As you know I've been spending a lot of time in Monmouth and Ocean counties lately, spreading the common sense mission to support our vast small business community. As my wife Jodi and I make our way around the state, we've been really fortunate to meet some outstanding people who are working tirelessly to build a business against the odds in the Garden State.
High corporate taxes, high-income taxes, massive regulations inhibiting growth, rising Biden-inflation, and a lack of skilled workers all contribute to our worst-in-the-nation business rating. In order to turn New Jersey around there are some key policy points that need to be enacted.
First of all, let's cut the corporate business tax in half. Currently, it's at 11.5% with 2.5% of that as a surcharge set to expire. Let's go further and cut the tax in half for businesses required to pay 4.5% will take us under the tax rate in PA and make NJ businesses more competitive.
Then let's reduce it to ZERO for businesses with only a handful of employees.

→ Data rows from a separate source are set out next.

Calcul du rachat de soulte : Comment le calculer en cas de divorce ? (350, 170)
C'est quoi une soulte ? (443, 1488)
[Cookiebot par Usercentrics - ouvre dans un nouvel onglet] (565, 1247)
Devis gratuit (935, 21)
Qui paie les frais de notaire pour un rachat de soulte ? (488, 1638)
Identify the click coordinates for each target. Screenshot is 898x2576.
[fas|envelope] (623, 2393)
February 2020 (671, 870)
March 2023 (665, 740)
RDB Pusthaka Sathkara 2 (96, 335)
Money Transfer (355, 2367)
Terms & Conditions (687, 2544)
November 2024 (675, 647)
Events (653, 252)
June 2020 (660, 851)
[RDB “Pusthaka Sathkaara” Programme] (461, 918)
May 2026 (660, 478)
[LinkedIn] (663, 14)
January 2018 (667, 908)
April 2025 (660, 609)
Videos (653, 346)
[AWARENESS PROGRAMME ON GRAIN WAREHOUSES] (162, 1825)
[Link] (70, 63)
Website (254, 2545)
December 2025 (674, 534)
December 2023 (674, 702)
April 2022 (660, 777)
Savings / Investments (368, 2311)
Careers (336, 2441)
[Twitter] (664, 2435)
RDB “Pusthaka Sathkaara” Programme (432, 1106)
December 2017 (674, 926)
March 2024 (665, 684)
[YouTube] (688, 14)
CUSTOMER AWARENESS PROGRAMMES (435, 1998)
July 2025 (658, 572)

Remember, history shows that when taxes are cut, we see a surge in economic growth and government revenue goes up. We saw the positive results of the economic growth stimulated by the tax cuts in 2001 and 2003.
We've seen it over the past few decades with capital gains tax cuts as well. When government encourages growth by cutting taxes, revenues rise. It's actually that simple.
Secondly, we need to create tax incentives for both employees and businesses to encourage recruiting out of high school. How many kids are steered to attend college, and go into six-figure debt with little or no prospect of a decent-paying job? Why not offer sponsorship for trade schools to offer low-cost loans and credits toward the loan for those who are successful?
Third, we need to revamp the Department of Education to focus on alternatives and opportunities for high school juniors and seniors. Let's end the woke propaganda that dominates the discussion in schools and roll out financial literacy, agriculture studies, and what I call, "employment literacy". Plainly, we need to create a new dialogue that shows kids and parents it's OK and in many cases preferable to skip college.
Fourth, we should stop all subsidies for NJ higher education and put that toward trade schools, micro-schools, and apprentice programs. I'd start by taking back the BILLION dollars that Rutgers is wasting every year.
Our stop yesterday was in Howell, Monmouth County, where Jodi and I met many great people, including Sujal and Jyoti Wadhia who own the Salon Professional Academy of Howell.
I had a chance to speak to the group that assembled for our "common sense" town hall and many of the students embarking on their new careers. They offer training and certification in cosmetology, hairstyling, skin care, barbering, manicuring, and Make-up Designory.
The location is perfect, the opportunity for young people is limitless and the business owners are two of the nicest people we've met on the trail.
It's time to push New Jersey policymakers to prioritize businesses like this and stand up for the largest single employer in our state: small business.
In New Jersey, we have more than 900,000 small businesses employing nearly TWO MILLION people. We need government policy to encourage growth among these businesses and stimulate more hiring to help them thrive.